### Görev 1
Yazıda en sevilen içecek olarak hangisi anılıyor?
### Görev 2
Yazıdaki "Denver ile neşelenir, He-Man" ifadesiyle başlayan ve "tam karşımda duruyordu." ifadesini de içine alan bölümü kelimesi kelimesine aynen yazın.

### Yazı

Kültür Alışverişi

Küçükken çizgi film izlemeye ve hayal kurmaya bayılırdım. Neyse ki 90’larda izlediğimiz çizgi filmleri hala ‘izlenebilir’ boyuttaydı.
Denver ile neşelenir, He-Man ile güçlenir, Jetgiller ile uyumadan önce rüya kapsülü seçer, Scooby Doo ile hırsızların peşine düşer, Beverly Hills’teki limuzinin havuzunda eğlenir, Afacan Dennis ile yaramazlık yapar, Cedric ile ‘hayatın 8 yaşındayken ne kadar zor olduğunu’ düşünür, Richie Rich ile 5 çayını içer, Ninja Kaplumbağalar ile pembe beyin ile savaşır, Müfettiş Gadget ile ‘gedget kolları”mı uzatır, sonunda hepsi için iyilik dileyerek televizyonu kapatırdım 🙂

Kültür Alışverişi

Kısacası keyfim yerindeydi. Dışarı çıkıp  ormanda gezinmeye veya ağaçların isimlerini öğrenmeye gerek yoktu. Asıl macera zaten bizim evdeydi, kara kutunun içerisinde tam karşımda duruyordu.
Hem bunun için yorulmam koşmam veya ıslanmam da gerekmiyordu.
Oh ne büyük kolaylık!
Zaman geçtikçe büyüdüm ve büyüdükçe televizyonda izlediğim şeyler değişse de ekran başında geçirdiğim vakitler pek değişmedi.(ödevlerin durumuna göre)
Bir belgesel çekilmiş olsaydı, oturduğum koltukta bıraktığım izlerden ve koltukta bıraktığım vişne suyu lekelerinden (en sevdiğim içecekti) gelişim serüvenim izlenebilirdi.

### Verilen Malzeme

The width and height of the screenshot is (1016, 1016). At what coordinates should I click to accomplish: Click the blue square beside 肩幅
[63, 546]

* * *

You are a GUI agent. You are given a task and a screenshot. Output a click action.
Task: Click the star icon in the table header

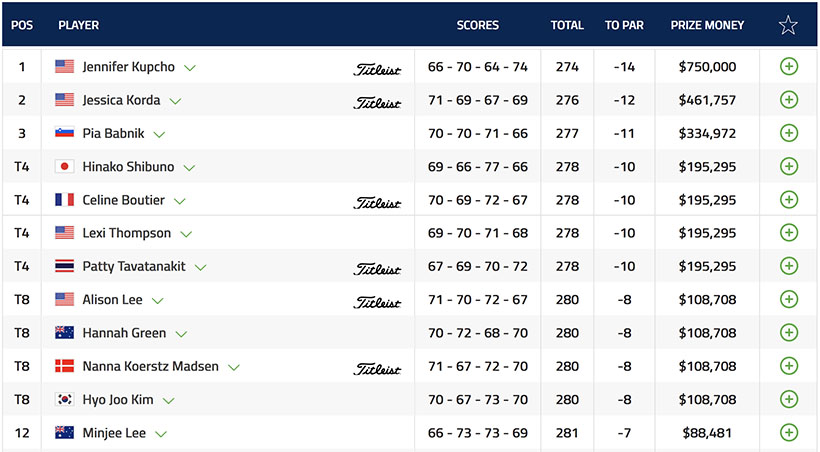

--

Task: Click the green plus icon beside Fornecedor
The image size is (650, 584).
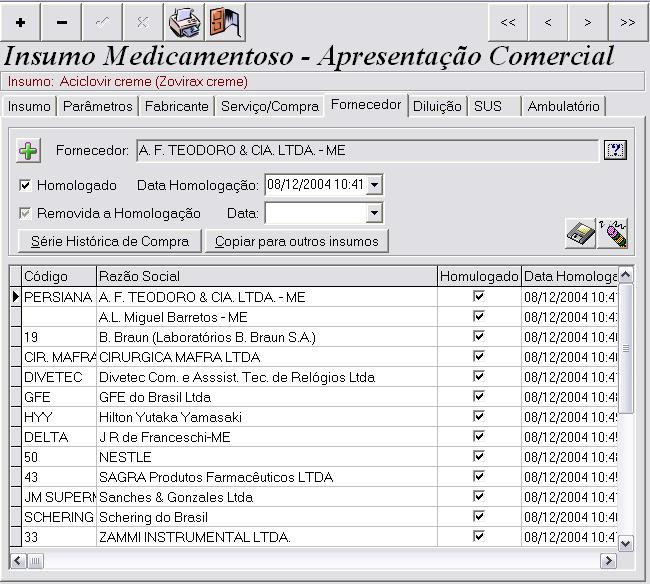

### Cevap 1
Vişne suyu.

### Cevap 2
Denver ile neşelenir, He-Man ile güçlenir, Jetgiller ile uyumadan önce rüya kapsülü seçer, Scooby Doo ile hırsızların peşine düşer, Beverly Hills’teki limuzinin havuzunda eğlenir, Afacan Dennis ile yaramazlık yapar, Cedric ile ‘hayatın 8 yaşındayken ne kadar zor olduğunu’ düşünür, Richie Rich ile 5 çayını içer, Ninja Kaplumbağalar ile pembe beyin ile savaşır, Müfettiş Gadget ile ‘gedget kolları”mı uzatır, sonunda hepsi için iyilik dileyerek televizyonu kapatırdım 🙂

Kültür Alışverişi

Kısacası keyfim yerindeydi. Dışarı çıkıp  ormanda gezinmeye veya ağaçların isimlerini öğrenmeye gerek yoktu. Asıl macera zaten bizim evdeydi, kara kutunun içerisinde tam karşımda duruyordu.